While the FDA has already approved a few highly effective cellular cancer treatments, a new batch must be created for each patient from their own stem cells. This is a long and complicated process that oncologists and their patients would rather avoid. Fate's candidates are all intended for simpler mass production and off-the-shelf administration.
Initial data from clinical trials with FT500 suggest it prevented disease progression for 11 out of 15 patients, which bodes well for a slate of related treatment candidates Fate Therapeutics began testing in 2020. In December, results showed encouraging anti-tumor responses from three patients treated with FT516, an experimental treatment made of NK cells engineered with extra-aggressive CD16 receptors.
Also in December, a lymphoma patient who had failed seven previous lines of treatment responded to a single dose of FT596 as a monotherapy. This patient was in the first group of an ascending dose study, and there haven't been any dose-limiting toxicities so far.
3. BridgeBio Pharma
An estimated 27 million Americans live with a genetic disease. At least 95% of those diseases don't have an approved therapy option. BridgeBio Pharma's a biotech start-up foundry that manages more than a dozen subsidiaries, each of which focuses on the development of a potential new treatment for a disease with a clear genetic cause.
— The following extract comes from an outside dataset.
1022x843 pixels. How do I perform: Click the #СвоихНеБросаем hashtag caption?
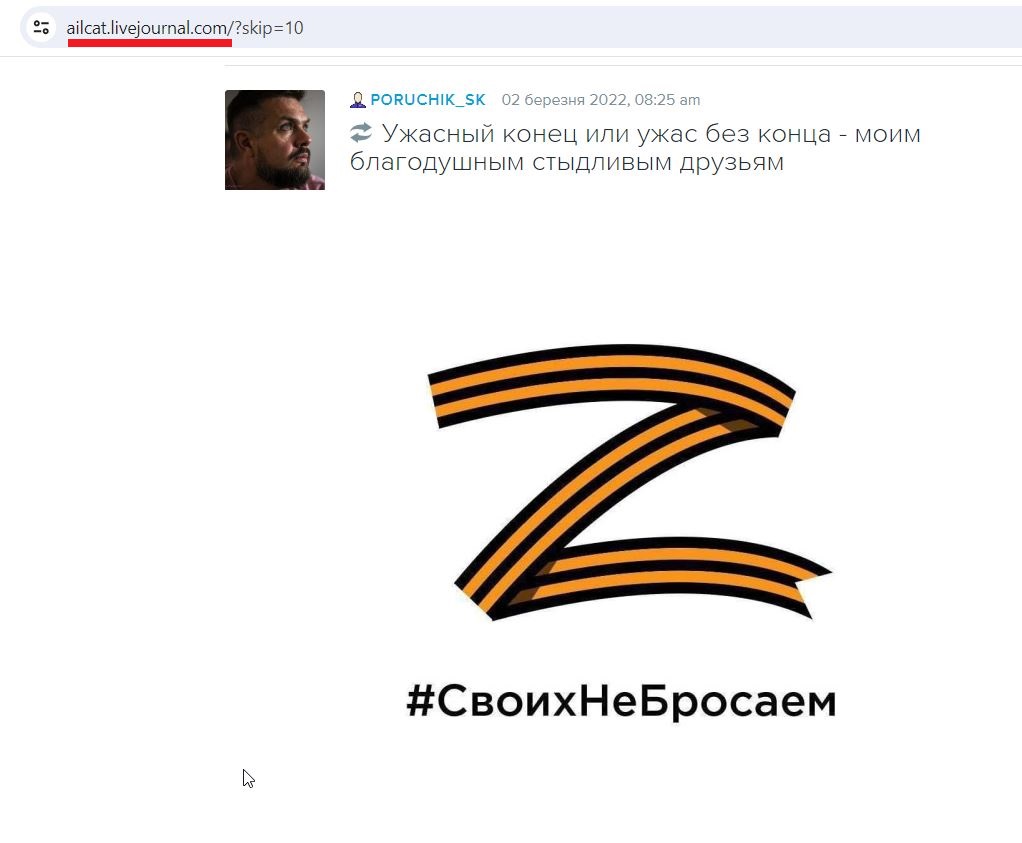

In December, the FDA accepted the second new drug application from a BridgeBio subsidiary, which means the company could launch its first and second products in 2021. In November, a BridgeBio company began dosing cancer patients who have solid tumors driven by specific mutations with BBP-398. In October, another affiliate began a trial with an experimental collagen replacement therapy called BBP-589 to see if it can help patients with a rare genetic skin disorder.
Since its initial public offering (IPO) in 2019, BridgeBio Pharma has already started 12 clinical trials with eight different experimental drugs. Not every shot will reach the goal, but this biotech will give investors a lot to look forward to this year.
Know the risks
While all three of these biotech stocks have a chance to fly higher in 2021, investors unwilling to risk significant losses might want to think twice before buying them.
More compelling data from larger doses of FT596 and FT516 could drive Fate Therapeutics stock much higher in 2021, but it's important to realize this is a $7.9 billion company that doesn't have any products to sell yet. We could see signs that Editas Medicine can produce a commercial-stage drug, but it will be at least a couple of years before the company's ready to send its first new drug application to the FDA.
With two drug applications already under review, BridgeBio Pharma is the safest bet on this list by a mile. That said, we can't be certain the company will earn FDA approvals or report further clinical trial success this year.